The SAFE Shenzhen branch had recently unleashed another round of penalties on banks and securities firms violating forex transaction rules, with Tenpay being one of them.

Also known as Caitufong, the lesser-known fintech service Tenpay operates the globally popular digital payment platform WeChat Pay. 

This is not the first time Caitufong has gotten into trouble with the Chinese authorities, though.
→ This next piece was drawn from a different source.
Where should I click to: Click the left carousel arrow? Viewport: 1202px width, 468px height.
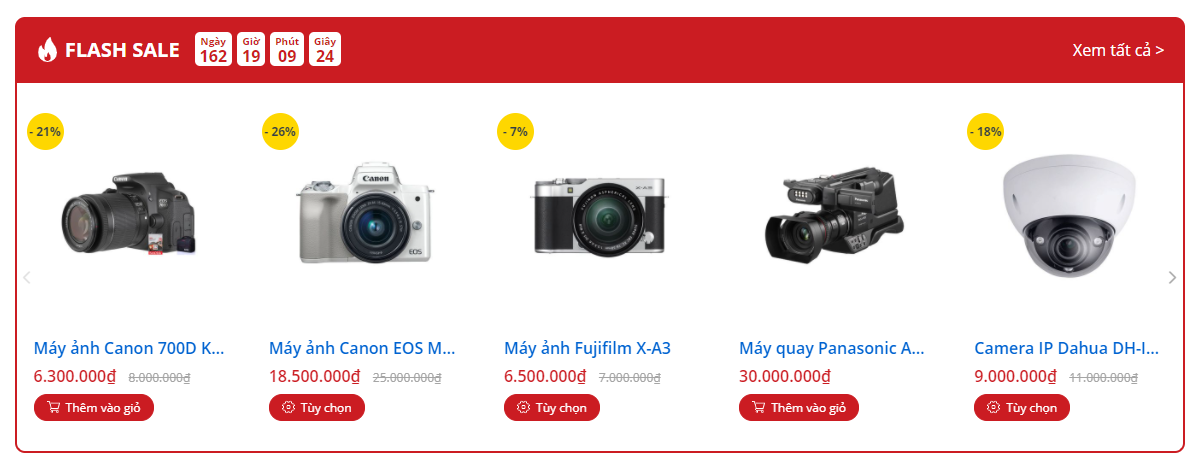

Since it was granted payment licenses in 2011 by the People’s Bank of China, the country’s central bank, Tenpay has been fined several times.

At the end of 2020, the central bank fined Tenpay 8.7 million yuan (US$ 1.36 million) for several breaches, including offering payment services for illegal transactions.

“The company has made an improvement plan and the necessary rectifications have been completed,” Tenpay said in a statement on Sunday. “We will further strengthen compliance management under the guidance of the Shenzhen branch of SAFE in the future.”

This fine comes amidst a flurry of even more crackdowns on Big Tech. Just last week, Beijing mandated these giants get state approval for new apps.

Earlier this month, the likes of Alibaba and Baidu, as well as Tencent, were fined for failure to disclose deals from years before, on top of monopolistic practices and questionable data privacy practices.

The People’s Bank of China (PBOC) will “deepen” its antitrust investigations into the nation’s mobile payments sector, which has been dominated by a few private financial technology firms, deputy governor Fan Yifei said in September.

Together with Ant Group’s Alipay, the two control a whopping 93% of China’s mobile payments market — Alipay 54%, and WeChat Pay 39%. 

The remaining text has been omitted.